STUDY MATERIAL below:

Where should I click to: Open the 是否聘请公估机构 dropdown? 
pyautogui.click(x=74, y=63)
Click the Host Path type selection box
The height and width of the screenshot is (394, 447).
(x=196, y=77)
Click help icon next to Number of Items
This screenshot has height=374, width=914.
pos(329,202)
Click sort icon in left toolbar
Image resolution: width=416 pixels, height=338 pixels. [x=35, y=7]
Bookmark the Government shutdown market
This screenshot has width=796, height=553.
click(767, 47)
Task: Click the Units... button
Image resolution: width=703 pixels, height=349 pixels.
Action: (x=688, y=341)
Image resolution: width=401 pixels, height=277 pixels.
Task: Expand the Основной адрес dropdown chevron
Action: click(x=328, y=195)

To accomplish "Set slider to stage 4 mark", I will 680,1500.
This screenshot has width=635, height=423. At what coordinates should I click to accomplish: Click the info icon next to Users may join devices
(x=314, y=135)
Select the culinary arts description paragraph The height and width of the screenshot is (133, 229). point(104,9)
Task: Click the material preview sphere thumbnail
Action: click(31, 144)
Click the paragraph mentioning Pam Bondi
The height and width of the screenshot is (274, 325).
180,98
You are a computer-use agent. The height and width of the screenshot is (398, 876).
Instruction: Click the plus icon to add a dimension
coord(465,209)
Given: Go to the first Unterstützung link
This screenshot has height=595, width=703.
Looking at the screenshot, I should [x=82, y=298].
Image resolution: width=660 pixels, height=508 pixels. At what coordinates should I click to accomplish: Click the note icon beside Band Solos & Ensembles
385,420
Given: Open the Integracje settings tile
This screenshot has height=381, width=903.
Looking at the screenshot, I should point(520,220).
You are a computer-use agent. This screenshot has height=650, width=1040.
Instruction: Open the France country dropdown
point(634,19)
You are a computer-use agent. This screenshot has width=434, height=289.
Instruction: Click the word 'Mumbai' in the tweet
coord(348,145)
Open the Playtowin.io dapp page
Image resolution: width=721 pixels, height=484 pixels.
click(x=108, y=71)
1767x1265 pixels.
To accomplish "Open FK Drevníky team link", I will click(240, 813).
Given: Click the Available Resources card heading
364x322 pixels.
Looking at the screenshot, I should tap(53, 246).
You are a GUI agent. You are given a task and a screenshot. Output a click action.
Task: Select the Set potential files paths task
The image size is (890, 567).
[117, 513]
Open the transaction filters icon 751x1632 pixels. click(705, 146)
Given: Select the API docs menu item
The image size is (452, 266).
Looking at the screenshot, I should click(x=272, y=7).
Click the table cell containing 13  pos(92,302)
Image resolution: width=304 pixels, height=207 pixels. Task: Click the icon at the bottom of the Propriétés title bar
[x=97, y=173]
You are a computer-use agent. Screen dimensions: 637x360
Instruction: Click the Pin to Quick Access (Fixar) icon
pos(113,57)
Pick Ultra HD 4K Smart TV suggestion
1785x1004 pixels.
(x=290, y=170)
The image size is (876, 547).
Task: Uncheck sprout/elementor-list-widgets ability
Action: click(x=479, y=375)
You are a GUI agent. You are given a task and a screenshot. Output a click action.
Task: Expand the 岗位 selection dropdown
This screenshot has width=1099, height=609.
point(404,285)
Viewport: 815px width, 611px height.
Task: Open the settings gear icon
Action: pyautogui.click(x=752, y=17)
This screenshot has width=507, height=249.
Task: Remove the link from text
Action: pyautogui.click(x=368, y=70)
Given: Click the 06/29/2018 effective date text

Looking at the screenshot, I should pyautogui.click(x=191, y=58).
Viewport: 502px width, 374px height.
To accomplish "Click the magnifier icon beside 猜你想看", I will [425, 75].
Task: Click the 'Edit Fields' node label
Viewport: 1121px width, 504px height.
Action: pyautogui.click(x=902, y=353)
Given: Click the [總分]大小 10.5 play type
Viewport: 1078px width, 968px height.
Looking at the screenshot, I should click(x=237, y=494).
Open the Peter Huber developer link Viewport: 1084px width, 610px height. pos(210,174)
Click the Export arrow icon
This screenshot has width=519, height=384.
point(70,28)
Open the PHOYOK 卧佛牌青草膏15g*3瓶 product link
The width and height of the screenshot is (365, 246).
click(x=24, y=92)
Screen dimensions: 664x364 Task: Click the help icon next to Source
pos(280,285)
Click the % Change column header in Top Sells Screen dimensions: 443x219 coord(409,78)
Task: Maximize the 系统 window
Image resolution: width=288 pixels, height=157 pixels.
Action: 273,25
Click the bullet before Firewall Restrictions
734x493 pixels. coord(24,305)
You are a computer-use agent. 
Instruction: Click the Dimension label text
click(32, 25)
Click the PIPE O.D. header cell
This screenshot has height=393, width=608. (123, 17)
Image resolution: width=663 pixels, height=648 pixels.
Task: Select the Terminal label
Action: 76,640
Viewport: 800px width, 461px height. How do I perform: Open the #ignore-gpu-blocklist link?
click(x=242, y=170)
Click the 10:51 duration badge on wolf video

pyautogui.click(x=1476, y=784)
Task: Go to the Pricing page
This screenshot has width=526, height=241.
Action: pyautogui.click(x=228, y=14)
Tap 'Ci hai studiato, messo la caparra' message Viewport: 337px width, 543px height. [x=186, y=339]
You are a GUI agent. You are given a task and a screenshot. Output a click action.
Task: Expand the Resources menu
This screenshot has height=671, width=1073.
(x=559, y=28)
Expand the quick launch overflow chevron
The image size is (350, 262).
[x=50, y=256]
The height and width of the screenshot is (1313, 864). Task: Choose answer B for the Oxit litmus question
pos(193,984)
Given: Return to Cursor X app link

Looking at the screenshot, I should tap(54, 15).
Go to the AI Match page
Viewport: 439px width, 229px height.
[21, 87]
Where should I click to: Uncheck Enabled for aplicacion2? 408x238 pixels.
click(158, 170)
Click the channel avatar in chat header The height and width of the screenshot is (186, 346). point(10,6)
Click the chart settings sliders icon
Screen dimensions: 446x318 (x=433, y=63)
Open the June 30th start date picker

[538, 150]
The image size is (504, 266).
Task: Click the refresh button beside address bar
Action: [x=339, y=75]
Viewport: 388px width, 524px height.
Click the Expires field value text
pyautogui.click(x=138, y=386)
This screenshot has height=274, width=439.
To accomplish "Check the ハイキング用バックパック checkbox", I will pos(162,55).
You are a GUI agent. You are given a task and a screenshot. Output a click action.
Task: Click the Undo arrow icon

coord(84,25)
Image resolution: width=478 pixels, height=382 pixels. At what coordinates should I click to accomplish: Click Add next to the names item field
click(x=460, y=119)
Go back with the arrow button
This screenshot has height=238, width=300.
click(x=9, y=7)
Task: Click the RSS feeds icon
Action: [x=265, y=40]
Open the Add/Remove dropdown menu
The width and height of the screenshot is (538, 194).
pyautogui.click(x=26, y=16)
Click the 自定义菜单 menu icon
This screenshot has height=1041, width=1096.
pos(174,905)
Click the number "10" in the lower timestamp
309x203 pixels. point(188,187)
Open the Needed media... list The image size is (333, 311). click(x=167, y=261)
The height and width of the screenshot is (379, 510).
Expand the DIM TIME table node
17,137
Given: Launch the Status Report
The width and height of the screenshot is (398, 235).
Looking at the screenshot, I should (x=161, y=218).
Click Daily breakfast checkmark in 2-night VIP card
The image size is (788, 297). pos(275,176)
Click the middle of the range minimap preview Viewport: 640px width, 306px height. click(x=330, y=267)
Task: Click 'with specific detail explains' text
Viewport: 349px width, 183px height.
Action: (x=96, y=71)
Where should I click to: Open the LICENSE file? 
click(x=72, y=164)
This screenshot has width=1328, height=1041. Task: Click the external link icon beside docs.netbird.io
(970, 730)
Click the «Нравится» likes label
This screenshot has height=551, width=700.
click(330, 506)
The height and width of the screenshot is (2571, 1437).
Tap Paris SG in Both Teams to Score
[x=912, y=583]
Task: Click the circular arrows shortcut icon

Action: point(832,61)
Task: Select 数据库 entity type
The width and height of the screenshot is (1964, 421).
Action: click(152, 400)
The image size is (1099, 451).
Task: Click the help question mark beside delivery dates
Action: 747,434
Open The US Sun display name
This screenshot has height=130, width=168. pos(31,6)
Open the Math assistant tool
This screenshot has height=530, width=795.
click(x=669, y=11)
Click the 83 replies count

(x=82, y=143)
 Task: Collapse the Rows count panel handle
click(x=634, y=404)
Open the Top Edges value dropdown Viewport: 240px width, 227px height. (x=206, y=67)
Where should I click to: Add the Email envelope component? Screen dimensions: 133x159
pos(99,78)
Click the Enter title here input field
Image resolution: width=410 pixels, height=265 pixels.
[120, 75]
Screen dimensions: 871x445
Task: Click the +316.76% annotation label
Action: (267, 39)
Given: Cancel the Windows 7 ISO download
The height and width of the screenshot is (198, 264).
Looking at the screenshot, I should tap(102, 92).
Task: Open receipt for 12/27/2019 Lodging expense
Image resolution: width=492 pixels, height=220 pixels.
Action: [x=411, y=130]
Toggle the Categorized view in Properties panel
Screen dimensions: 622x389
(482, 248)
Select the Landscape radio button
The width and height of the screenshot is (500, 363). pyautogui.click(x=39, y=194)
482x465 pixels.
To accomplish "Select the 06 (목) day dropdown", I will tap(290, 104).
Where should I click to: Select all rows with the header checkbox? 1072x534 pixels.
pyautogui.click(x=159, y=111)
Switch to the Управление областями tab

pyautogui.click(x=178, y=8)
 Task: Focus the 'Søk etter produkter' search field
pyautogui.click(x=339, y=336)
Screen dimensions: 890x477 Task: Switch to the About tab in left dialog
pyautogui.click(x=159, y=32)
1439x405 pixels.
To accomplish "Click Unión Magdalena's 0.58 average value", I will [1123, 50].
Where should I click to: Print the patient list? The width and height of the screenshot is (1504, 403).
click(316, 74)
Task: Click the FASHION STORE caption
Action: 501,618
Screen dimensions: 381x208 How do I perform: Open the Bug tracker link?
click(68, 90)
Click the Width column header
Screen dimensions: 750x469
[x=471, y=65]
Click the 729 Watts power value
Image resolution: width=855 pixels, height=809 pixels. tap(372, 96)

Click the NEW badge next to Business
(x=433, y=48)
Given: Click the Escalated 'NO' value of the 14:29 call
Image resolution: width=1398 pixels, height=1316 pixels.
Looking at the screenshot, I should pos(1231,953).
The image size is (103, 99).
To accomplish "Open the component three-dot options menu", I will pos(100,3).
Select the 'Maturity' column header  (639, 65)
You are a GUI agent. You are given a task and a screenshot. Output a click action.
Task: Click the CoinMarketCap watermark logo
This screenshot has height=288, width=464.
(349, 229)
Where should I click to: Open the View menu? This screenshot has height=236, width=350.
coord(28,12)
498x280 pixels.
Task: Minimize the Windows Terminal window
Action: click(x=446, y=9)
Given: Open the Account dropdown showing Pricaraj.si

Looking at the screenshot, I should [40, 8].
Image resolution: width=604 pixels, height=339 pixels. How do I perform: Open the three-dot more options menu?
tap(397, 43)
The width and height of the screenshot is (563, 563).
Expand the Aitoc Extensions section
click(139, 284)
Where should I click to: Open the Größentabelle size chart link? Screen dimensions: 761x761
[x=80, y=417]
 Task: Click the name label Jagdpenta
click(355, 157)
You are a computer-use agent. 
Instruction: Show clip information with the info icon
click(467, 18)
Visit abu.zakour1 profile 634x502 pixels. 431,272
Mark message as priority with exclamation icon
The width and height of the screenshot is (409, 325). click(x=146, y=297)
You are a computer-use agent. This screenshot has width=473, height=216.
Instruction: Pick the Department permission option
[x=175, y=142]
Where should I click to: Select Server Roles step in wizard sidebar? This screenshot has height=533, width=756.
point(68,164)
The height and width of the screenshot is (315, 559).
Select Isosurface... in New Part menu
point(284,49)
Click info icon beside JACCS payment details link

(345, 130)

End of STUDY MATERIAL.

ABOUT THIS TASK >> Please write out, exactly as they appear above, only the lines in the stretch from the line with "Click the 10:51 duration badge on wolf video" through the line with "Go back with the arrow button".

TASK SOLUTION >>
Click the 10:51 duration badge on wolf video

pyautogui.click(x=1476, y=784)
Task: Go to the Pricing page
This screenshot has width=526, height=241.
Action: pyautogui.click(x=228, y=14)
Tap 'Ci hai studiato, messo la caparra' message Viewport: 337px width, 543px height. [x=186, y=339]
You are a GUI agent. You are given a task and a screenshot. Output a click action.
Task: Expand the Resources menu
This screenshot has height=671, width=1073.
(x=559, y=28)
Expand the quick launch overflow chevron
The image size is (350, 262).
[x=50, y=256]
The height and width of the screenshot is (1313, 864). Task: Choose answer B for the Oxit litmus question
pos(193,984)
Given: Return to Cursor X app link

Looking at the screenshot, I should tap(54, 15).
Go to the AI Match page
Viewport: 439px width, 229px height.
[21, 87]
Where should I click to: Uncheck Enabled for aplicacion2? 408x238 pixels.
click(158, 170)
Click the channel avatar in chat header The height and width of the screenshot is (186, 346). point(10,6)
Click the chart settings sliders icon
Screen dimensions: 446x318 (x=433, y=63)
Open the June 30th start date picker

[538, 150]
The image size is (504, 266).
Task: Click the refresh button beside address bar
Action: [x=339, y=75]
Viewport: 388px width, 524px height.
Click the Expires field value text
pyautogui.click(x=138, y=386)
This screenshot has height=274, width=439.
To accomplish "Check the ハイキング用バックパック checkbox", I will pos(162,55).
You are a GUI agent. You are given a task and a screenshot. Output a click action.
Task: Click the Undo arrow icon

coord(84,25)
Image resolution: width=478 pixels, height=382 pixels. At what coordinates should I click to accomplish: Click Add next to the names item field
click(x=460, y=119)
Go back with the arrow button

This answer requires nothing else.